TASK BRIEF: The line containing "The width and" and every line after it, through the end of the records below, are to be reproduced exactly, with the pictures left out.
───── DATA
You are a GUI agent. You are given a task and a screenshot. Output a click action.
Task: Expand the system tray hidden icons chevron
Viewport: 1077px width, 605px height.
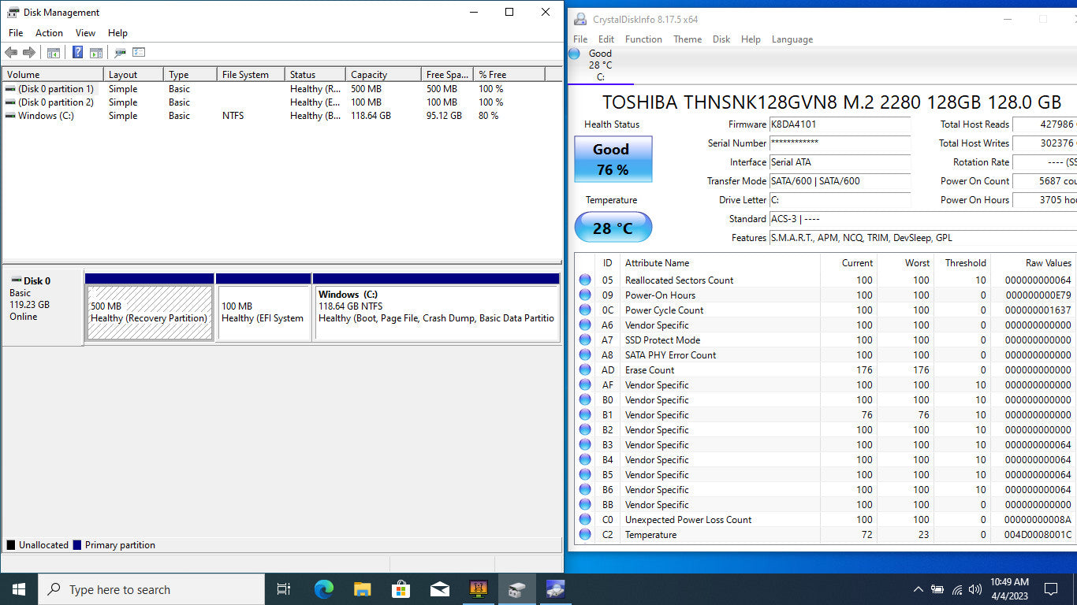[x=918, y=589]
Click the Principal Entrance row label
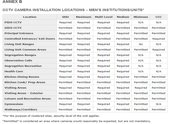Viewport: 169px width, 124px height. (x=19, y=33)
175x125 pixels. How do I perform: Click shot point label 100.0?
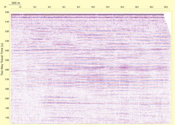click(93, 7)
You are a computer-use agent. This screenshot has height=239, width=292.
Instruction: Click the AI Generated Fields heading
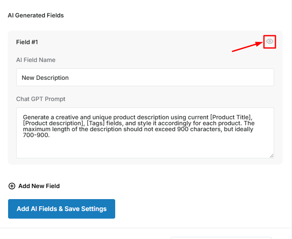click(x=36, y=15)
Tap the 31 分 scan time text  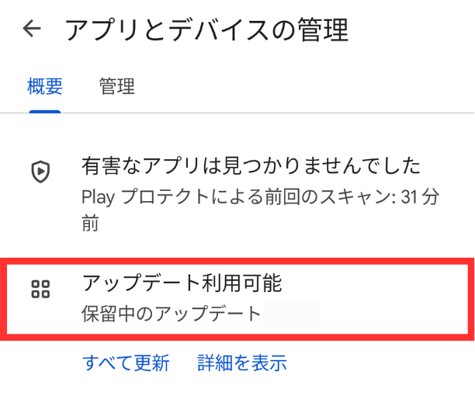click(x=420, y=196)
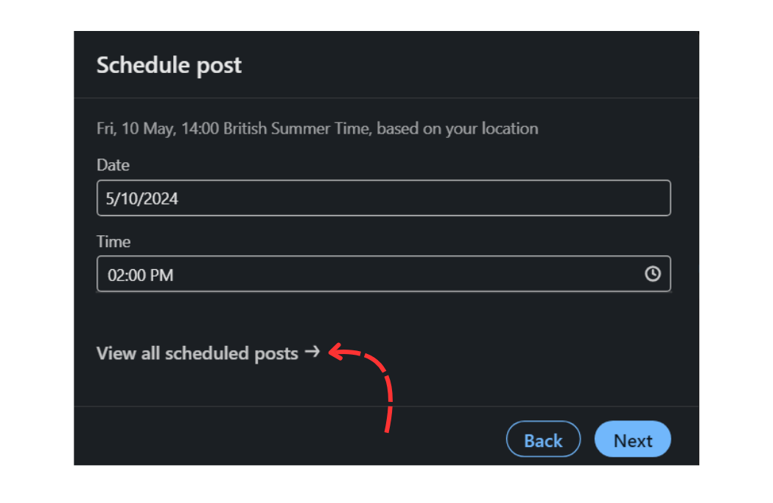This screenshot has width=773, height=503.
Task: Return to the previous step with Back
Action: coord(543,440)
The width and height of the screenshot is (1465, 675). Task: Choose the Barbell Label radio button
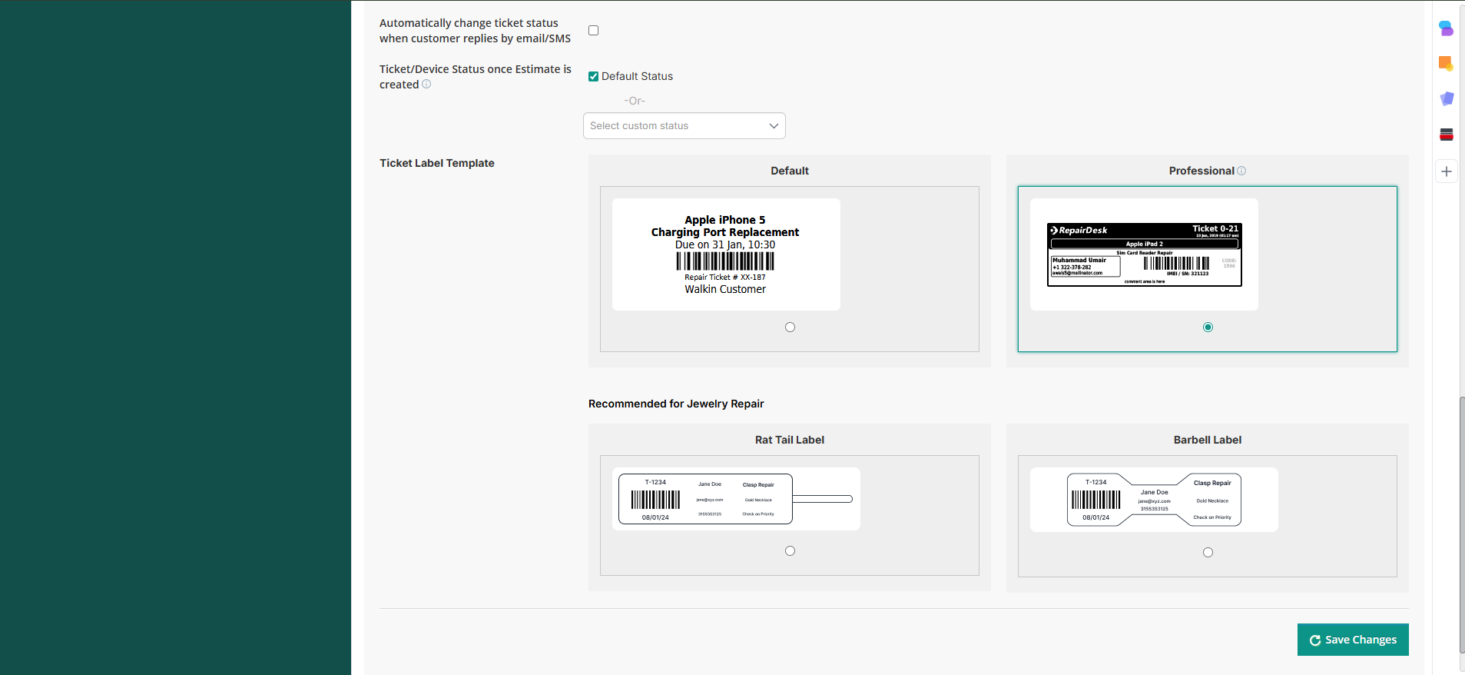pyautogui.click(x=1208, y=553)
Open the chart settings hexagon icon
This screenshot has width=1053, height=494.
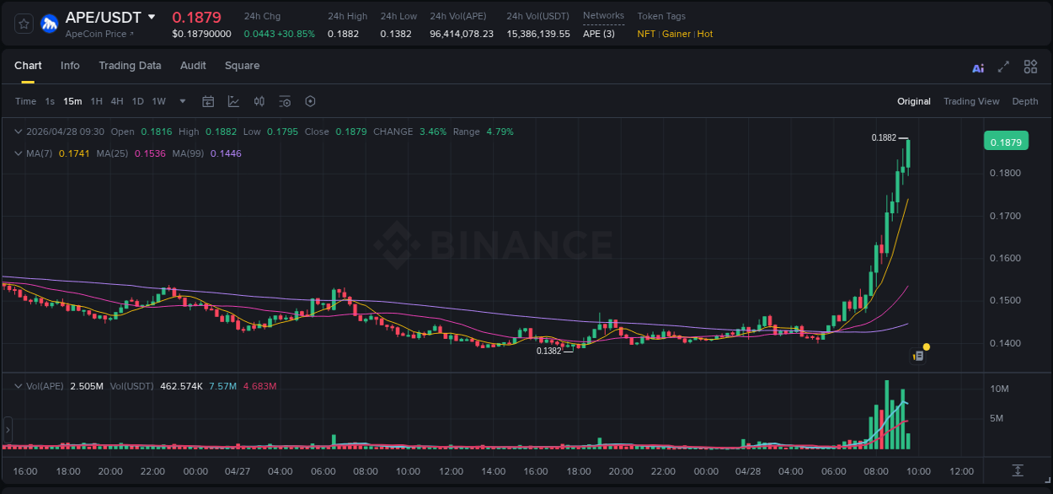pos(310,101)
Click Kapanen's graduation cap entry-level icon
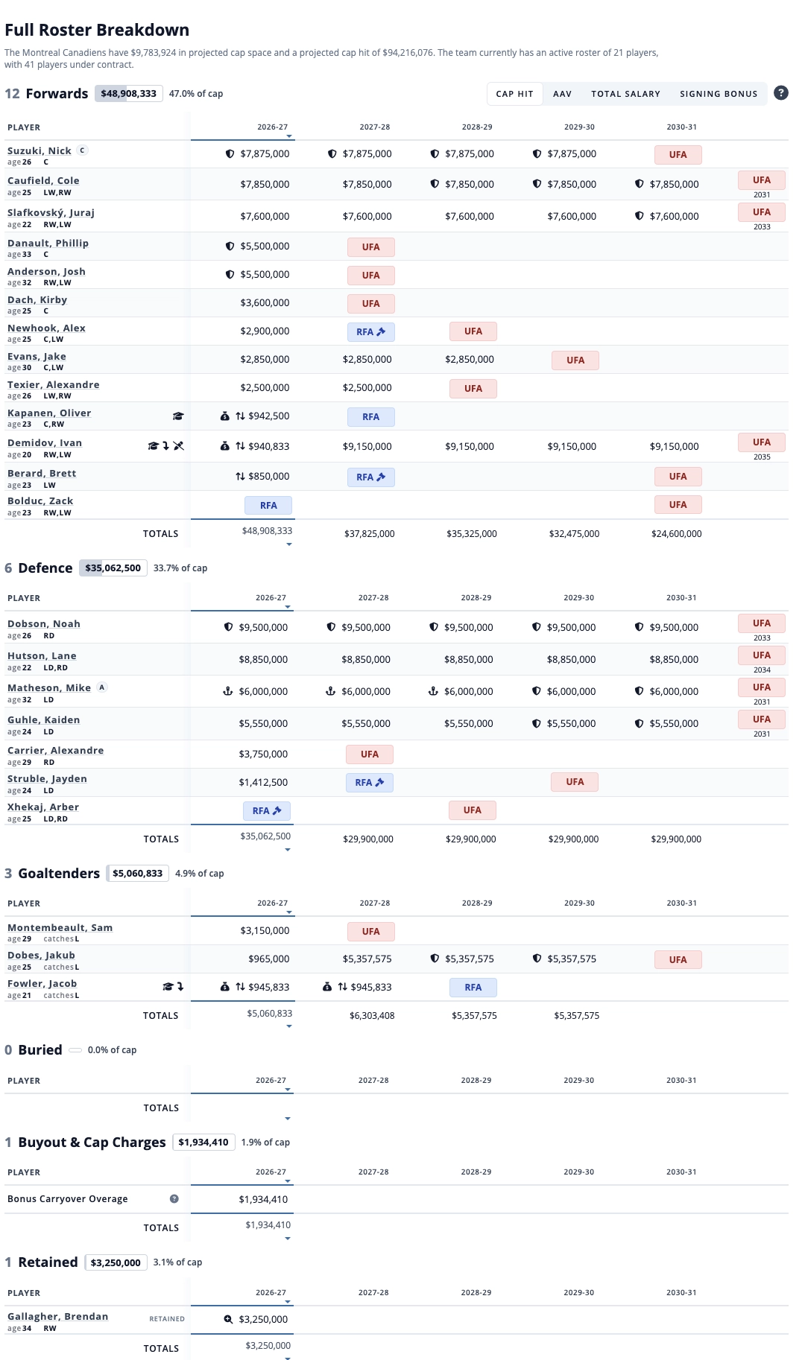Image resolution: width=805 pixels, height=1360 pixels. [x=178, y=416]
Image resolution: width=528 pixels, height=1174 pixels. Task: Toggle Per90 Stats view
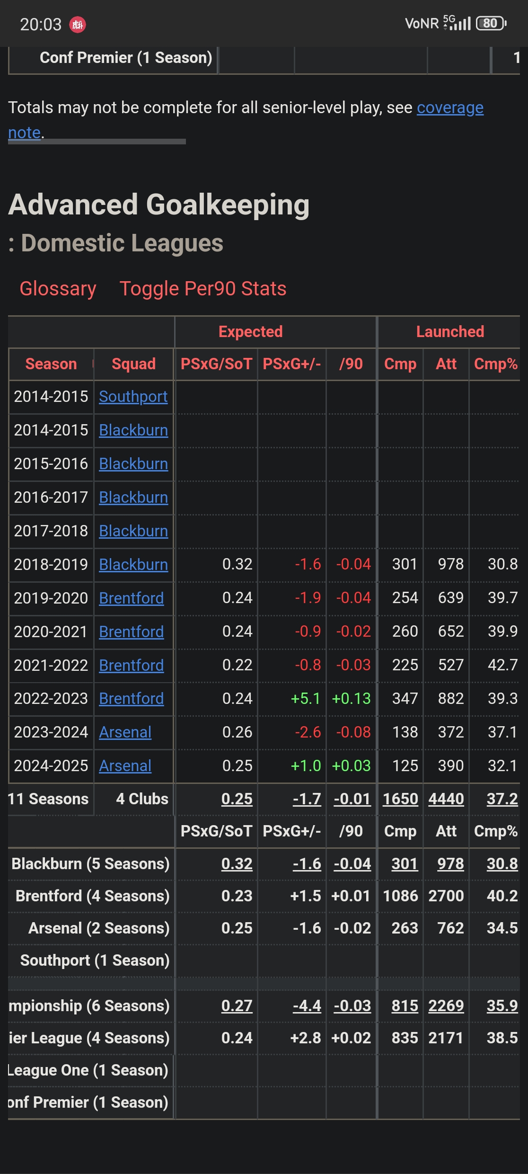202,289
──────────
WRITTEN REPLY:
The width and height of the screenshot is (1465, 675). Task: Choose the Barbell Label radio button
pyautogui.click(x=1208, y=553)
Open the chart settings hexagon icon
This screenshot has width=1053, height=494.
pos(310,101)
Click Kapanen's graduation cap entry-level icon
Image resolution: width=805 pixels, height=1360 pixels. [x=178, y=416]
Image resolution: width=528 pixels, height=1174 pixels. Task: Toggle Per90 Stats view
202,289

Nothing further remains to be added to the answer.